Al día siguiente del encuentro con Bose Ikard y Fanshawe, Cale había escrito para pedir que, dado que el destino de varias naciones dependía del éxito de su intento de crear un Ejército de Nuevo Modelo, la lucha de aquellos cien contra los caballeros suizos debía hacerse con armas de verdad y sin reglas, salvo que se permitiría la rendición. Tal como se pretendía, eso alarmó a los suizos que, sumamente recelosos, exigieron que solo se usaran armas de entrenamiento, con la punta roma. Cale se negó. Al final se alcanzó un compromiso: las armas no tendrían punta, y las flechas y los dardos de ballesta tendrían la punta roma, y topes para evitar que entraran muy adentro.

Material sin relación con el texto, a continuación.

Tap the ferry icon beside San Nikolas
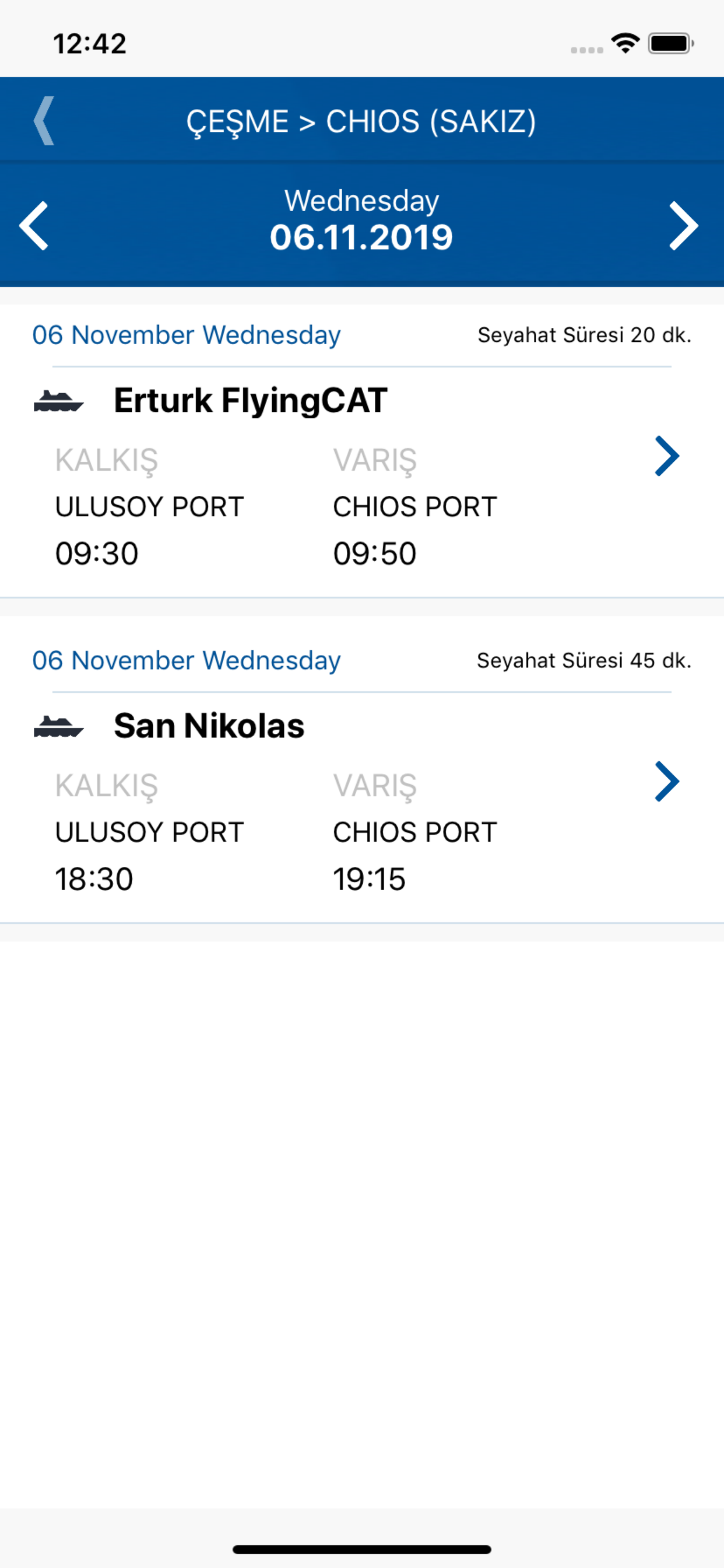Image resolution: width=724 pixels, height=1568 pixels. [x=58, y=727]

El día comenzó con un extraño incidente en el que se vio implicado Cale, que después, con el correr de los rumores, acabó dando lugar a una peculiar leyenda. La persona con la que tuvo lugar el incidente era solo un miembro muy inferior de la aristocracia rural, que había llegado al Leeds Español la noche anterior y había logrado cobijarse bajo la protección de algún príncipe, y disfrutaba de la atención de los distintos lacayos que atendían las necesidades de la pequeña nobleza allí reunida. Sin comprender que el chico de cara pálida que estaba de pie a su lado, vestido con su sencilla túnica negra, era la encarnación de la Ira de Dios y un ángel muy exterminador, lo había confundido con un criado y, cortésmente, todo hay que decirlo, le había pedido un vaso de agua con una rodaja de limón. El criado no le hizo ningún caso.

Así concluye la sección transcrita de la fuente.